What claptrap. It comes down to inadequate sentencing and a lack of police presence on the streets. This is backed up by a fear of being seen to be targeting minority groups (criminals must belong to one nminority group no matter which particular one it is).
Britain needs police that are enabled and willing to do their jobs. Too many times we hear of police instigating investigations against thought crimes whilst the real ones proliferate.
Evil criminal elements who did this need rooting out and targeted by the police and the courts.

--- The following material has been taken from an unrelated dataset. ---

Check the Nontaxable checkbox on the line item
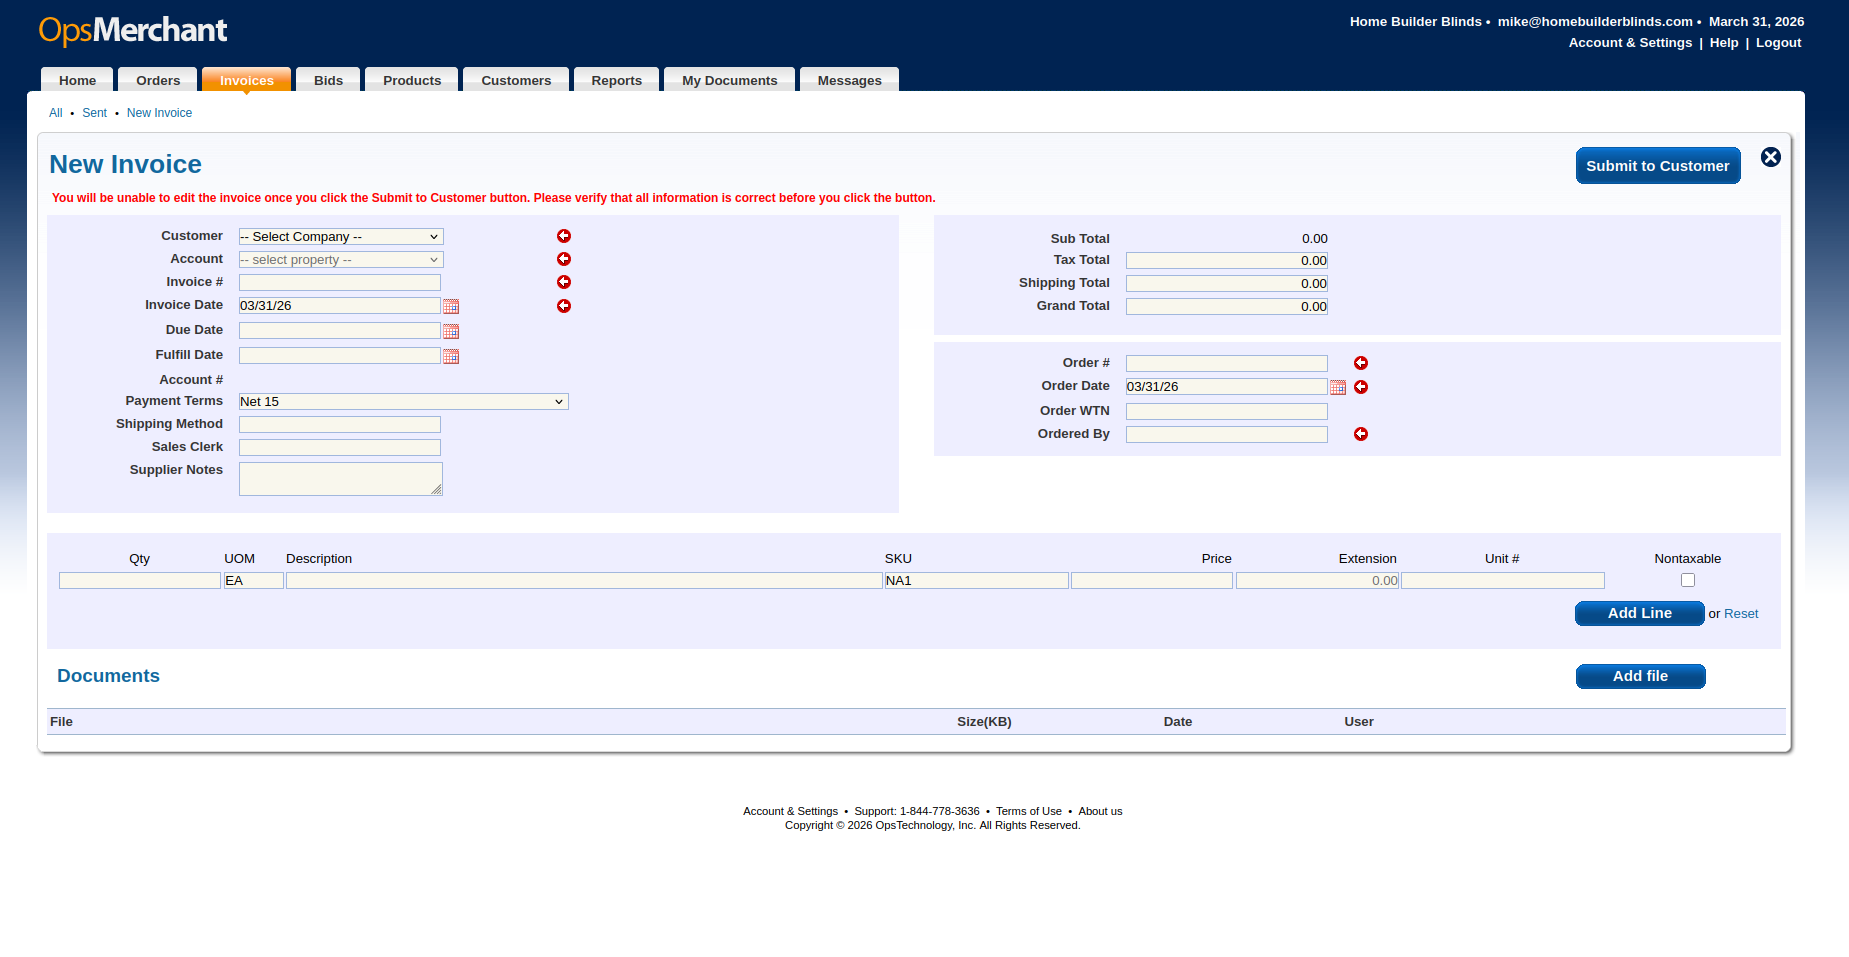click(x=1688, y=580)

Instead they are held in place by a web of professionals and a welfare state that provides them with the means to maintain their lifestyle choice of crime.
Edwin, Bucharest,
so it's the police's fault? well, i think the government needs to take the full blame for the lack of justice in the uk. as for innocent people who lose their lives, that is no-ones fault but the murderers'.
Marco, Kraków, Poland
It is about time the criminal nests where these people gather were cleaned out.
There is no excuse for the large numbers of semi literate, unemployable, young black males wreaking havoc in parts of London.
Authority is set at naught; while the government plans to enslave the law abiding majoriity with it's Stalinist ID scheme,
vicious feral criminality is allowed to flourish unchecked.
It would be farcical if it were not so terrifying.
Young black males MUST be integrated and educated; the alternative is anarchy.
Human rights be damned, let's have some justice and some old fashioned common sense.
I am not holding my breath.
Michael Rigby, Blackburn, England
Why is it always someone else's fault when people break the law in Britain? The police have been accused of targeting black people in roadside searches in the past. What is the consensus now, remembering that most of the criminals and victims seem to be black?